For a bonus, set-up 10 additional iterations that uses PS (`selCritIID` the entire 30 cycles).
Made a few changes to the sims so they would exhaust variation (hopefully):
- Increase to `effPopSize=1000`
- Increase stage-specific errors: `errVars*3`
- Increase `gxyVar`, `gxlVar`, `gxyxlVar`.
Also:
- Increase to `trainingPopCycles=10` to use more training data
- Set `nCyclesToKeepRecords = 30` to keep all records
```{bash, eval=F}
screen;
singularity shell ~/rocker2.sif;
cd /home/mw489/BreedingSchemeOpt/;
R
```
```{r inputs for multi-sim benchmark, eval=T}
suppressMessages(library(AlphaSimHlpR))
suppressMessages(library(tidyverse))
suppressMessages(library(genomicMateSelectR))
select <- dplyr::select
# This scheme _excludes_ the seedling stage from the simulation.
schemeDF<-read.csv(here::here("data","baselineScheme - IITA.csv"),
header = T, stringsAsFactors = F) %>%
select(-PlantsPerPlot) %>%
mutate(trainingPopCycles=10,
nEntries=ceiling(nEntries/3),
nChks=ceiling(nChks/3),
errVars=errVars*3)
bsp<-specifyBSP(schemeDF = schemeDF,
nChr = 3,effPopSize = 1000,quickHaplo = F,
segSites = 200, nQTL = 30, nSNP = 100, genVar = 200,
gxeVar = NULL, gxyVar = 20, gxlVar = 15,gxyxlVar = 10,
meanDD = 1,varDD = 5,relAA = 0.1,
stageToGenotype = "CET",
nParents = 17, nCrosses = 33, nProgeny = 26,nClonesToNCRP = 3,
phenoF1toStage1 = F,errVarPreStage1 = 500,
useCurrentPhenoTrain = F,
nCyclesToKeepRecords = 30,
# selCrits are overwritten by runBreedingScheme_wBurnIn
selCritPipeAdv = selCritIID,
selCritPopImprov = selCritIID) # thus have no actual effect
benchmark_sims<-crossing(replication=1:10,
postBurnIn=c("parentSelCritGEBV","selCritIID")) %>%
arrange(postBurnIn)
```
```{r, eval=T}
benchmark_sims %>% rmarkdown::paged_table()
```
Run 10 sims in parallel, each sim gets 10 additional threads for BLAS to speed GP.

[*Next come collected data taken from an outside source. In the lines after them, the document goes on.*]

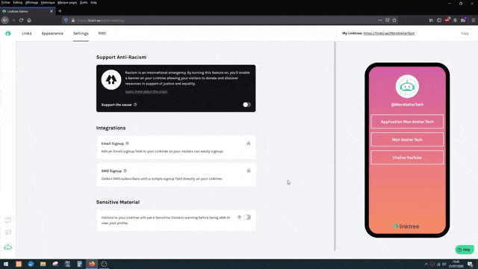Open the Links tab
The image size is (478, 269).
(27, 33)
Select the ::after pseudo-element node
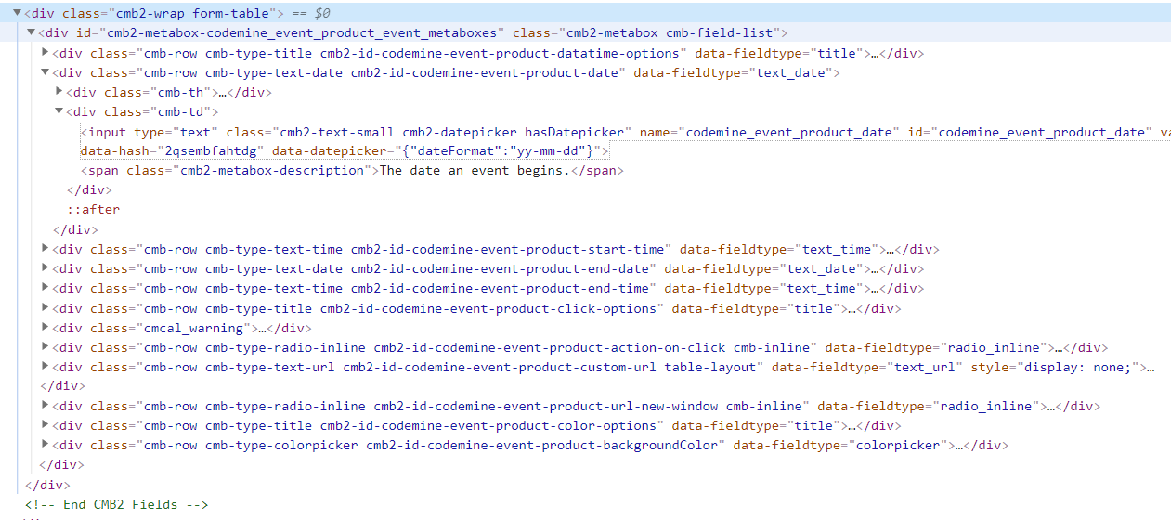1171x520 pixels. [x=93, y=209]
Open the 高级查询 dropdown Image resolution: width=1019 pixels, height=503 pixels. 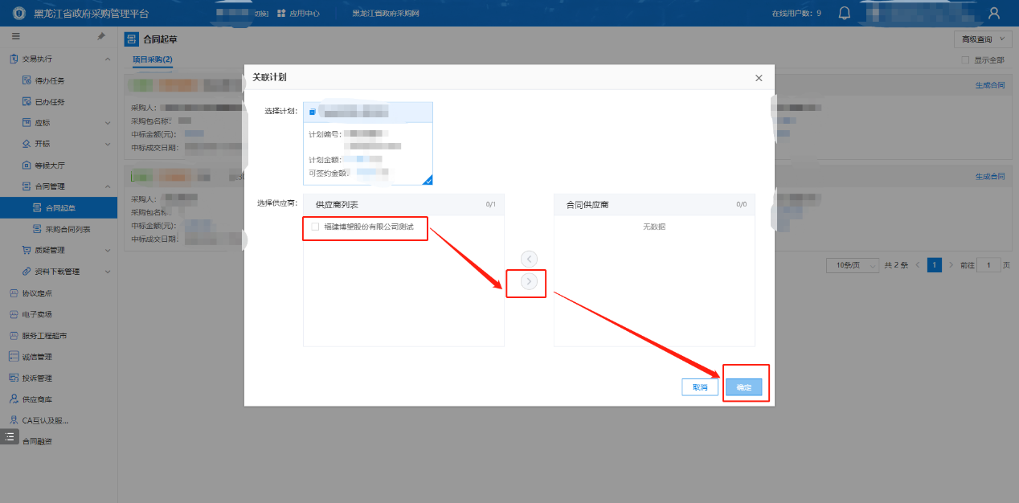(x=982, y=39)
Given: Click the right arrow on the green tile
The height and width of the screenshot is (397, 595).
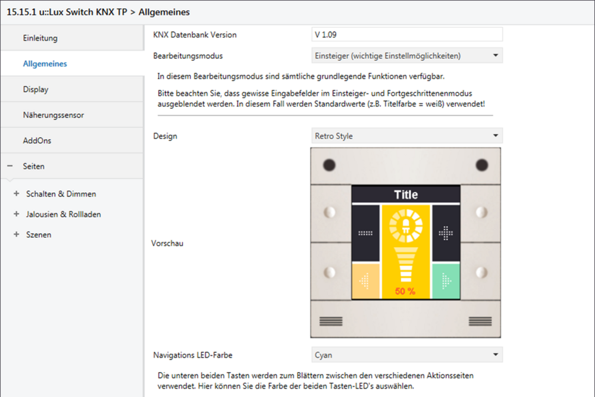Looking at the screenshot, I should (x=446, y=280).
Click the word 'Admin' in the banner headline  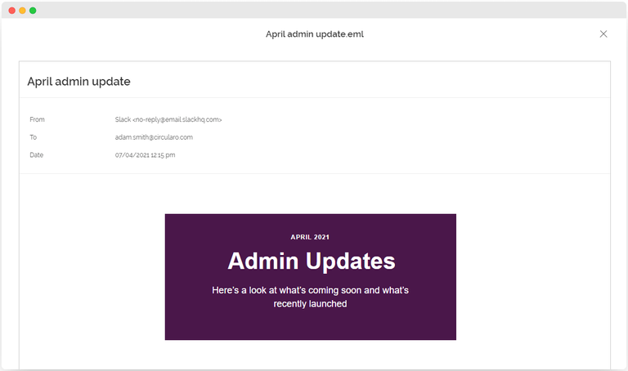[263, 261]
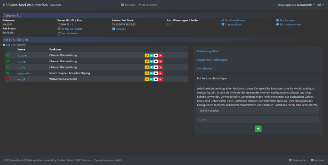Delete cu_adm function with red X
This screenshot has width=328, height=165.
(x=160, y=55)
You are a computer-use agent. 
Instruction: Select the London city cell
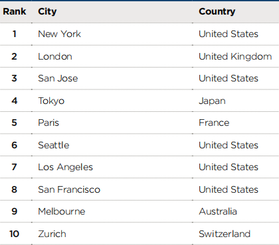[x=55, y=56]
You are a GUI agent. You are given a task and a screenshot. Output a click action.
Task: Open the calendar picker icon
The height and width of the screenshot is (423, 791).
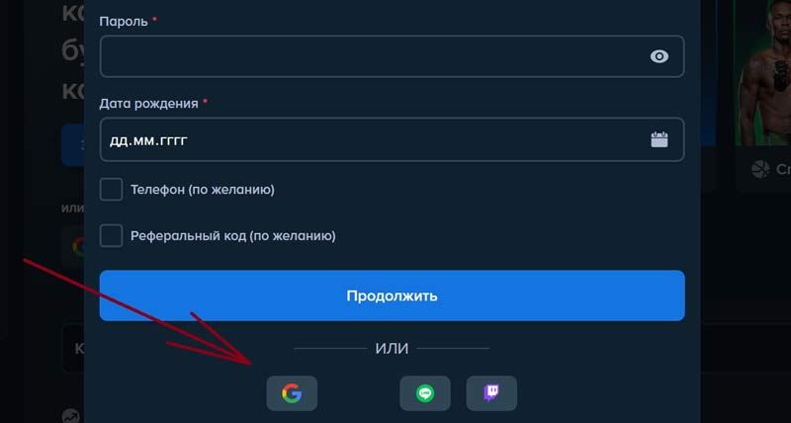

```{r run multiple benchmark sims , eval=F}
starttime<-proc.time()[3]
require(furrr); plan(multisession, workers = 10)
options(future.globals.maxSize=+Inf); options(future.rng.onMisuse="ignore")
benchmark_sims %<>%
mutate(sim=future_map2(replication,postBurnIn,
~runBreedingScheme_wBurnIn(replication = .x,
bsp = bsp,
nBurnInCycles=15,nPostBurnInCycles=15,
selCritPopPre="selCritIID",
selCritPopPost=.y,
selCritPipePre="selCritIID",
selCritPipePost="selCritIID",
nBLASthreads=10,nThreadsMacs2=10)))
endtime<-proc.time()[3]; print(paste0((endtime-starttime)/60," mins elapsed."));
saveRDS(benchmark_sims,file = here::here("output","benchmark_sims5.rds"))
plan(sequential)
# [1] "499.316183333333 mins elapsed."
```
Took \~8.3 hrs to run.
```{r}
sims<-readRDS(here::here("output","benchmark_sims5.rds"))
sims %>%
mutate(sim=map(sim,~.$records$stageOutputs)) %>%
unnest(sim) %>%
filter(stage=="CET") %>%
mutate(rep=paste0(postBurnIn,replication)) %>%
#as.character(replication)) %>%
#stage=factor(stage,levels = c("F1","CET","PYT","AYT","UYT")))
ggplot(.,aes(x=year,y=genValMean,color=postBurnIn, group=rep)) +
geom_point() + geom_line() + geom_vline(xintercept = 15)
```
Plot the mean genetic value (y-axis) of the "CET" stage for all 20 simulations (10 with `selCritIID` PS and 10 with `parentSelCritGEBV` GS used after the first 15 cycles of PS). **NOTE:** In retrospect, it is not entirely fair to compare the post-burn-in PS (blue) and GS (red). Next time, I will set-up a `runBreedingScheme` function that simulations a single population pre-burn-in and then diverges that population post-burn-in. A proper simulation would diver
# Questions and next steps
1. Correct `runBreedingScheme_wBurnIn` to diverge single pop after burn-in.
2. I am not yet seeing a notable effect of switching from PS to GS after 15 cycles. What parameters need to be changed?
3. How to handle all the breeding simulation options, e.g.:
- Ne, `entryToChkRatio`, etc.
- Similar approach to with plot size.... simulate a spectrum and check for an effect?
4. Develop and test a errVar-plotSize scaling function
5. Complete a baseline simulation
6. Test alternative *mate selection* scenarios, etc.